Being held a psychological hostage is a different proposition. Our ‘Carer’ who helps look after my disabled daughter is struggling to come to terms with the walls of anxiety that encircle her. How does she keep her own life safe? How can she care for her family? How can she support and protect the disabled families she cares for? How can she cope with the relentless news coverage? Like a vice, the tension is increasingly tightening, and it is difficult for her to find release. For many now facing isolation they may face the same concerns. A psychological hostage: trapped and threatened by our minds with no means of escape.
I would recommend this poignant Tedx talk by the organisational psychologist George Kohlrieser (https://www.youtube.com/watch?v=k9Z9z_Fd3Bw). He talks of our capacity to become hostages of our own minds and that we have the power to break these shackles if we so choose. There are pearls of wisdom sprinkled all over this speech and I will pick out simply a few:
- Never be a hostage! Take charge of ourselves and form the mindset that we are resilient, resourceful and that there is still ‘joy’ to be had in our lives. Believe that the party is not over till it is over.
- Don’t become a hostage to loss! Break the bonds of loss and let grief be a process for getting over things. We will all need to adapt to a new life in the coming months and there is much we must say goodbye to.

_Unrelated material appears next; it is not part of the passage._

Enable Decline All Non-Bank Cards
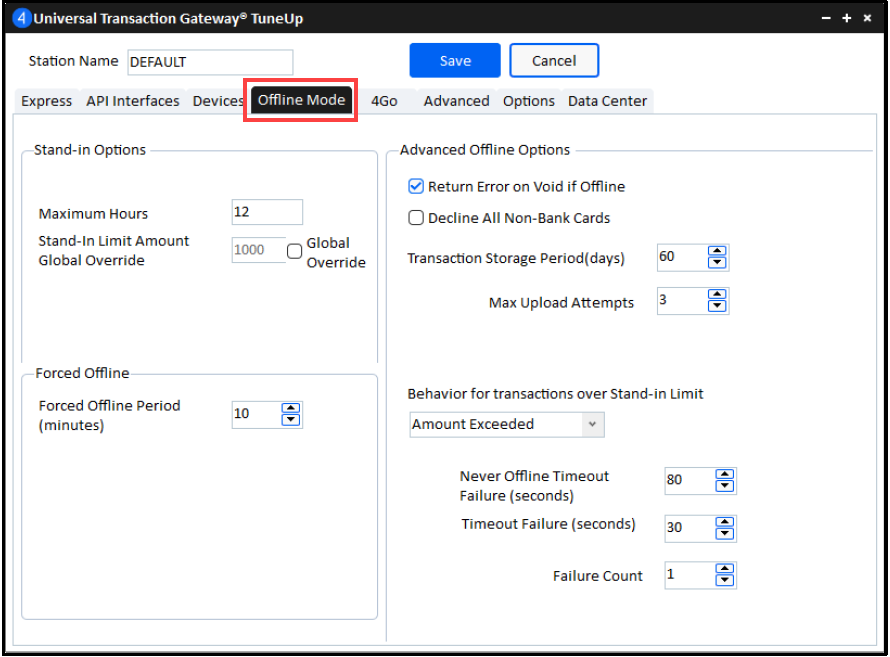 coord(416,218)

- Find a secure base on which you can find protection. This could be a person, a place or a concept. In Blacklight’s work with businesses we talk about “secure base leadership” – a beautiful idea where senior people in organisations can be a rock for their people in times of high anxiety.
- Finally, Kohlrieser highlights the very human traits of empathy, dialogue, curiosity, connection and not to assume. These are processes that not only equip us to manage ourselves but may give us the capacity to create those small acts of kindness to others that will make the next few weeks of general isolation bearable.

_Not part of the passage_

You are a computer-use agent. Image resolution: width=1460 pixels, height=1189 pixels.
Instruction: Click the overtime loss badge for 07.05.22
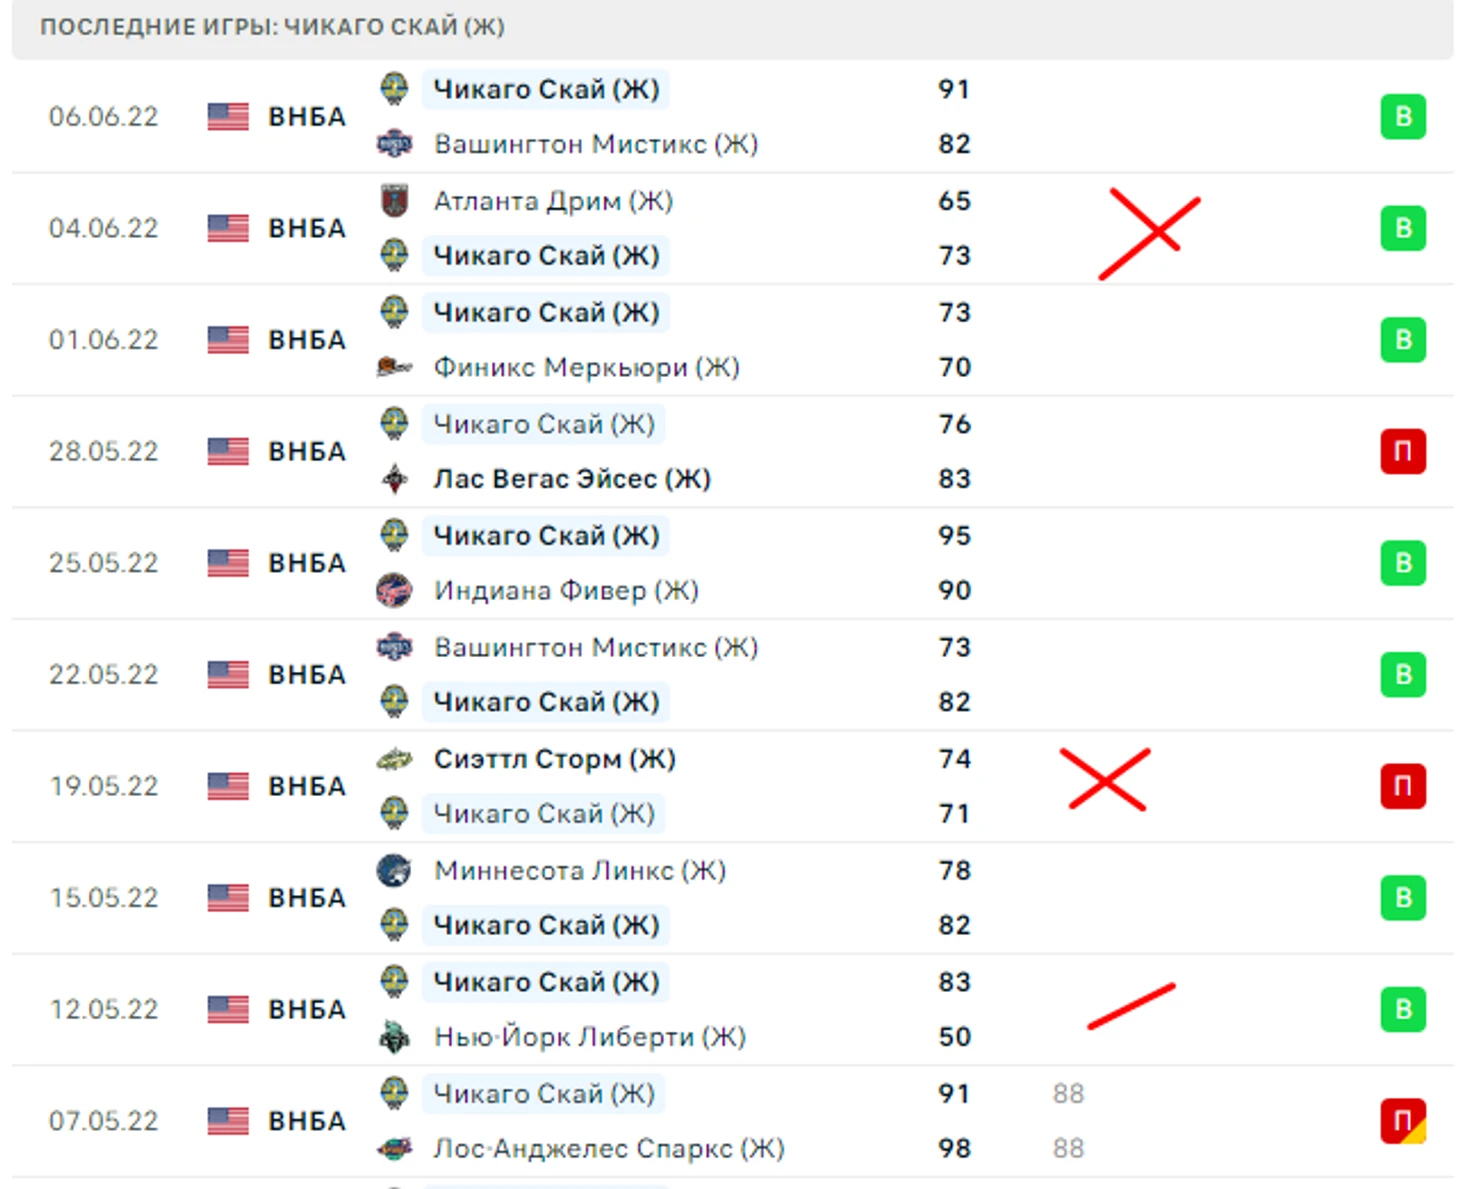pos(1402,1121)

I take solace from this inspiring speech that we have the capability to prevent ourselves from becoming hostages of the mind and to break free from the confines of fear, pain and loss. But let us not take lightly the massive disruption to our freedoms that we must endure; this is unprecedented. But then let us not be held to ransom; we must accept it; grieve and move on. We must find our secure base, keep talking and remain resolute that the party isn’t over. Keep safe.